Infolampo: Apesociale – 5X1000
Cgil: pubblicare decreti Ape sociale e precoci e riavviare
dialogo
Ghiselli: “La fase uno del confronto non si riesce a chiudere in modo positivo, mentre nei
fatti non decolla neanche la fase due, in cui si dovrà parlare di giovani, flessibilità in
uscita, lavoro di cura, previdenza complementare e rivalutazione pensioni
“La situazione è insostenibile. A un mese dalla scadenza dei termini per la presentazione
delle domande per accedere all’Ape sociale e
alle misure per i lavoratori precoci, ancora
non sono stati pubblicati in Gazzetta
Ufficiale i relativi decreti”. Così il segretario
confederale della Cgil Roberto Ghiselli.
“In questo modo, si rischia di compromettere
l’accesso al diritto a decine di migliaia di
lavoratori, tutti con alle spalle lunghi anni di
lavoro, disoccupati, invalidi o che assistono
persone non autosufficienti. Per non parlare –
continua il dirigente sindacale – dei disagi
che la ristrettezza dei tempi comporterà per i lavoratori, le loro imprese e le strutture dei
servizi, per la predisposizione della documentazione”.
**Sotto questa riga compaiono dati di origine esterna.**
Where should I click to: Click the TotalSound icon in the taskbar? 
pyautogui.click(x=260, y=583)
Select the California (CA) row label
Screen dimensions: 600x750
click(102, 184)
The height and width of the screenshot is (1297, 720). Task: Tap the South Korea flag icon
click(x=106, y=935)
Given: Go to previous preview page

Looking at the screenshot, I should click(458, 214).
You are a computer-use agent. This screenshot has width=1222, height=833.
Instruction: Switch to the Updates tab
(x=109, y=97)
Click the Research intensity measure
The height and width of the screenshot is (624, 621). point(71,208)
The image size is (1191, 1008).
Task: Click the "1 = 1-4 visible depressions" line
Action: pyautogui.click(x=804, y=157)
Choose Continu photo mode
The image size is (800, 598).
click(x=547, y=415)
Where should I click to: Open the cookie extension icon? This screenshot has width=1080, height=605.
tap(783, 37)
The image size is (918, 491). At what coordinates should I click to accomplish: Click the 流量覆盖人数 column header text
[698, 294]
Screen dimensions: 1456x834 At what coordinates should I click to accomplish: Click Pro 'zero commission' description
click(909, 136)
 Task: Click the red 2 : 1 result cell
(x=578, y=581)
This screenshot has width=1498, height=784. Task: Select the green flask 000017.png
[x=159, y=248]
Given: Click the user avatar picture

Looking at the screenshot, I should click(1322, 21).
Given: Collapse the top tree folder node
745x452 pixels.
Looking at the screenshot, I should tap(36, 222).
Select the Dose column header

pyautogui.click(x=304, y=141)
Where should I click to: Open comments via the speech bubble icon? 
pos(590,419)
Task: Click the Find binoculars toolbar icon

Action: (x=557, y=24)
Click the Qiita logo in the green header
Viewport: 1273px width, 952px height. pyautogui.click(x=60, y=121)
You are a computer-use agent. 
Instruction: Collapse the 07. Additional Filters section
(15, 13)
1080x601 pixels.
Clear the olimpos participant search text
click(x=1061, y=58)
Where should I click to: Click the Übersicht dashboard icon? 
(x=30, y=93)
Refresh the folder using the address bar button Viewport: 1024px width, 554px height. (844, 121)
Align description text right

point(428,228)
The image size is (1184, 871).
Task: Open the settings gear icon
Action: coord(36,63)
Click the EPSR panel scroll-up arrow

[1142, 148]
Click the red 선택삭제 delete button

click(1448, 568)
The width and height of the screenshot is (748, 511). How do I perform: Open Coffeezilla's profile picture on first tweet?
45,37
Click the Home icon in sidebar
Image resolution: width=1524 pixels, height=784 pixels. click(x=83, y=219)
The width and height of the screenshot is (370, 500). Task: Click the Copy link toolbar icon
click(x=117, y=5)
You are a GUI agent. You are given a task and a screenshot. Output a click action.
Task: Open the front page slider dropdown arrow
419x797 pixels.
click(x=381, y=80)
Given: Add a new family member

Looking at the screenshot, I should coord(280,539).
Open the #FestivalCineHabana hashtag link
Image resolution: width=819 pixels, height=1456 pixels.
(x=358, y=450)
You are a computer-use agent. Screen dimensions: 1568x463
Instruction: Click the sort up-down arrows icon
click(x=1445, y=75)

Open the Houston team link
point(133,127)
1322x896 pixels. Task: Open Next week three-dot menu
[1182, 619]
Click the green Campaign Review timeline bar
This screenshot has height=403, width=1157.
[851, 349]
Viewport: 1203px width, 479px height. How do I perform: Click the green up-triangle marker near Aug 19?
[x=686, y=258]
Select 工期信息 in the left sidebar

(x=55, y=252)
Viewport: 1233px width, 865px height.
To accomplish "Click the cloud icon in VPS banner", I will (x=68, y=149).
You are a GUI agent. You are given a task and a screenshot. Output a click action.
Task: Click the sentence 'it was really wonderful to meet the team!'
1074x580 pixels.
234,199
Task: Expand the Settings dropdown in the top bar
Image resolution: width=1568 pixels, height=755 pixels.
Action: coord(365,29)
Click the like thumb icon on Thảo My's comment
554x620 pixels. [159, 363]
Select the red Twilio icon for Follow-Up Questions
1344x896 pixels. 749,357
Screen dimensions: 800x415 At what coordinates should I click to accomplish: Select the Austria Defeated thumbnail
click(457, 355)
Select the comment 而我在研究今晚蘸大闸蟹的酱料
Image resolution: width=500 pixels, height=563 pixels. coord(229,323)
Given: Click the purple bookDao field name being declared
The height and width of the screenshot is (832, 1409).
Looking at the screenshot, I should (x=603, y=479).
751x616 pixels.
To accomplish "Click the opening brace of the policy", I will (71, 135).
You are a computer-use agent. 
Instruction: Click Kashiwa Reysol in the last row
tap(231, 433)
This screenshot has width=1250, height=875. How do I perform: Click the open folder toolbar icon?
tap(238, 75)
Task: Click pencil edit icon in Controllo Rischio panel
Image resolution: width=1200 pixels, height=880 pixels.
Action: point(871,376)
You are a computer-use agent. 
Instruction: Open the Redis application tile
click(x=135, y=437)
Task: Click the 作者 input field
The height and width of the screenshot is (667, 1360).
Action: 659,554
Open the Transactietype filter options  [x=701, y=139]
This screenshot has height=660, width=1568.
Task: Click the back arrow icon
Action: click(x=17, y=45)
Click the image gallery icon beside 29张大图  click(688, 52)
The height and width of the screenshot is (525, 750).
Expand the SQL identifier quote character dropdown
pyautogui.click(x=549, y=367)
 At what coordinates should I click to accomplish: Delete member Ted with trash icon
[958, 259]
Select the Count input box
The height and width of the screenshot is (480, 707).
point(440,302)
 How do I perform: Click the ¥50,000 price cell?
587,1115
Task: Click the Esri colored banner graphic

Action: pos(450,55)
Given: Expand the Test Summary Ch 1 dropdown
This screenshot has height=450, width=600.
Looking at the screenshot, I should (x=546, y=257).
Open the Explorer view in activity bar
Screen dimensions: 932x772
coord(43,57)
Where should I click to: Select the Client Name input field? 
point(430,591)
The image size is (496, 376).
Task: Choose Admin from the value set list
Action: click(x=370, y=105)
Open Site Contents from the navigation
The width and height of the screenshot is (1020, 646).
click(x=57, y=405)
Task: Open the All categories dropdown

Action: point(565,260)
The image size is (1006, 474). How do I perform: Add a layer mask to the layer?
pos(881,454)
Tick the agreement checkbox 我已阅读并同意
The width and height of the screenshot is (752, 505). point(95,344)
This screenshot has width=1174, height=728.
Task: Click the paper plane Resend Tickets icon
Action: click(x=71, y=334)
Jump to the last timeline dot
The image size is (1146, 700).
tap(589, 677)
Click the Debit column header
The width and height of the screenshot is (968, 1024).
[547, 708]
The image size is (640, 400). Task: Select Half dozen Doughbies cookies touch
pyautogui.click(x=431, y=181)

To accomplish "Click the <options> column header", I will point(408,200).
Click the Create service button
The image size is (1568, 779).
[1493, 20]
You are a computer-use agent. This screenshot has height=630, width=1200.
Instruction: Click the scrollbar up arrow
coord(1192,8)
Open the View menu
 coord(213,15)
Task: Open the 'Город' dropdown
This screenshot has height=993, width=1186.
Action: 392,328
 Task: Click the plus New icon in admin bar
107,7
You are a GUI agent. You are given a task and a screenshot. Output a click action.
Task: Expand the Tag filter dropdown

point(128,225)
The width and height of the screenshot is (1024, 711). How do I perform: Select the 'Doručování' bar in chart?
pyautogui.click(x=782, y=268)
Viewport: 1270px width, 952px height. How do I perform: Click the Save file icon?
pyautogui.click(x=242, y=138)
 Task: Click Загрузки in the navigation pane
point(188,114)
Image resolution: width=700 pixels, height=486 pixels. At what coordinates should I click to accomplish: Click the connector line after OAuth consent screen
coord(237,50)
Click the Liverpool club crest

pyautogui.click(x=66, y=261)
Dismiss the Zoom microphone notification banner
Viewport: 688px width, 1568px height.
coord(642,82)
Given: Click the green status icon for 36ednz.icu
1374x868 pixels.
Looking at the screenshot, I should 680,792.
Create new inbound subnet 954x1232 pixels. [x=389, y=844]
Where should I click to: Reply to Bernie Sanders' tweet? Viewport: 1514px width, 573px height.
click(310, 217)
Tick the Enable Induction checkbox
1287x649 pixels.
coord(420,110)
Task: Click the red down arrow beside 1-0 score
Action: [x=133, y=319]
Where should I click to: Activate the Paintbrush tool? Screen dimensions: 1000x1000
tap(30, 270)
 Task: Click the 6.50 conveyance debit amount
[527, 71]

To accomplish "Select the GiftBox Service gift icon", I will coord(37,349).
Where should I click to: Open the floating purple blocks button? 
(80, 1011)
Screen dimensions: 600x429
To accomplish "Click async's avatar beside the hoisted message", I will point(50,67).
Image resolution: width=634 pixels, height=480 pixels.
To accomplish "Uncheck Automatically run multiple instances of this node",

Il segretario confederale denuncia che “la fase uno del confronto sulle pensioni non si
riesce a chiudere in modo positivo, mentre nei fatti non decolla neanche la fase due, in cui
si dovrà parlare di giovani, flessibilità in uscita, lavoro di cura, previdenza complementare
e di rivalutazione delle pensioni, trovando anche soluzioni definitive per altre annose
situazioni ancora non risolte. Quindi, invitiamo il governo a favorire la rapida
pubblicazione dei decreti e delle successive circolari Inps e a riavviare il confronto sulle
altre questioni aperte”.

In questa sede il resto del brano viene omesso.